# Lab 2: Data Management - MySQL

MySQL is a Relational Database Management System (RDMS). For this lab, you can either use the notebook provided or install a MySQL server on your own laptop - it's up to you! Below are some helpful tutorials and references you might want to take a look at: 

**Tutorials:**
* [Basic MySQL Tutorial](https://www.mysqltutorial.org/mysql-basics/)
* [Tutorial from MySQL Documentation](https://dev.mysql.com/doc/refman/5.7/en/tutorial.html)
* [Tutorial from Vogella](https://www.vogella.com/tutorials/MySQL/article.html)

**References:**
* [MySQL Reference Manual](https://dev.mysql.com/doc/refman/8.0/en/)
* [MySQL Documentation](https://dev.mysql.com/doc/)


We'll go over the steps here for doing this in a notebook here.
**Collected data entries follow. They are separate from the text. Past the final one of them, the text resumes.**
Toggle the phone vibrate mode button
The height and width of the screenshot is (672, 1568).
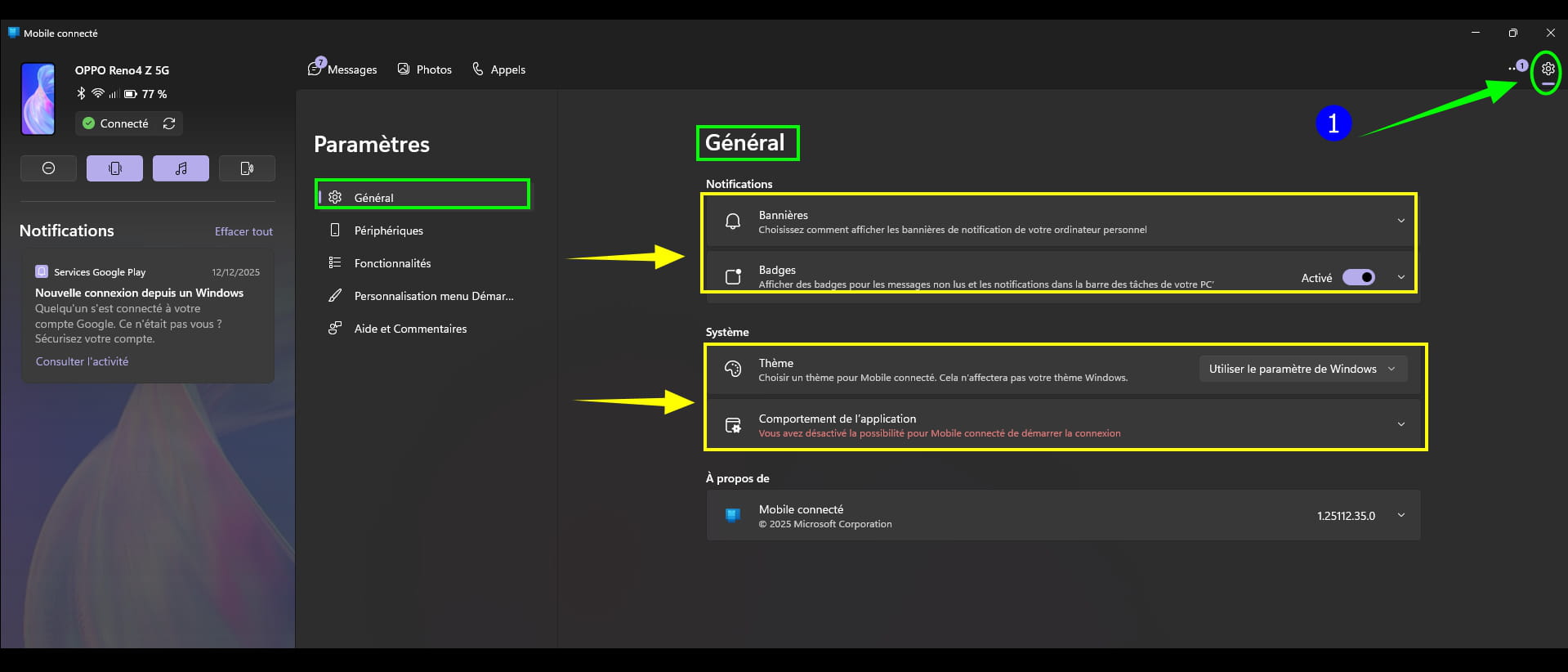tap(114, 168)
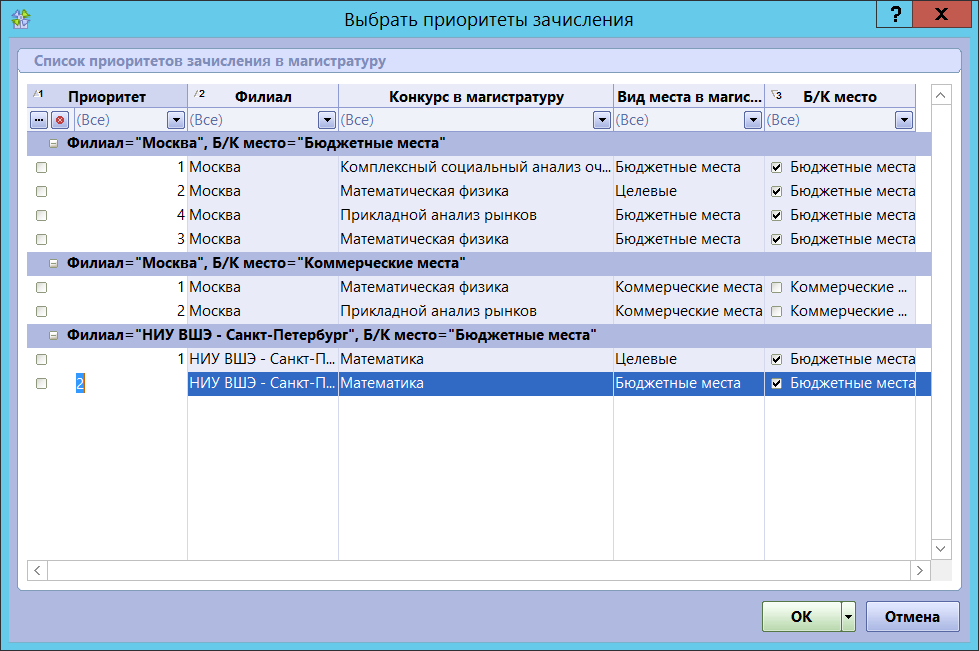Image resolution: width=979 pixels, height=651 pixels.
Task: Click the application icon in title bar
Action: [x=19, y=19]
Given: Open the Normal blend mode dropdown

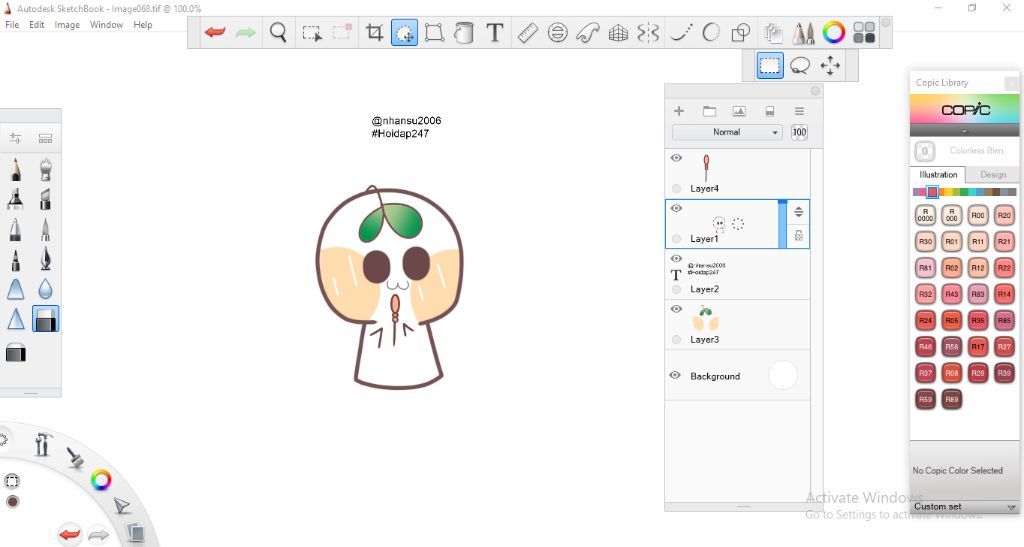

First let's install our MySQL server: 

In [None]:
! apt-get install mysql-server &>/dev/null &  # Here we're just redirecting our output to dev/null to keep things neat

In [None]:
!mysql --version   # Making sure everything has been installed correctly by checking the version
!service mysql start   # Starting our server

mysql  Ver 14.14 Distrib 5.7.39, for Linux (x86_64) using  EditLine wrapper
 * Starting MySQL database server mysqld
   ...done.


## 1. Connection to a MySQL Client:


The `mysql` command is a simple shell (command line interface) that supports interactive and non-interactive modes (i.e., you can start an online ”session” or run commands offline). Here we assume you are connected interactively to the client application. We'll use this mode in sections 1 - 6. In section 7, we'll use the "non-interactive" mode. 

The command below shows the various options of the `mysql` command:

There are various options to get connected to the client application. There's no need for options while using the notebook so we can simply type `!mysql` to launch the shell. You can exit the shell any time by inputting the command `exit;`. Try this out below:

In [None]:
!mysql

Welcome to the MySQL monitor.  Commands end with ; or \g.
Your MySQL connection id is 4
Server version: 5.7.39-0ubuntu0.18.04.2 (Ubuntu)

Copyright (c) 2000, 2022, Oracle and/or its affiliates.

Oracle is a registered trademark of Oracle Corporation and/or its
affiliates. Other names may be trademarks of their respective
owners.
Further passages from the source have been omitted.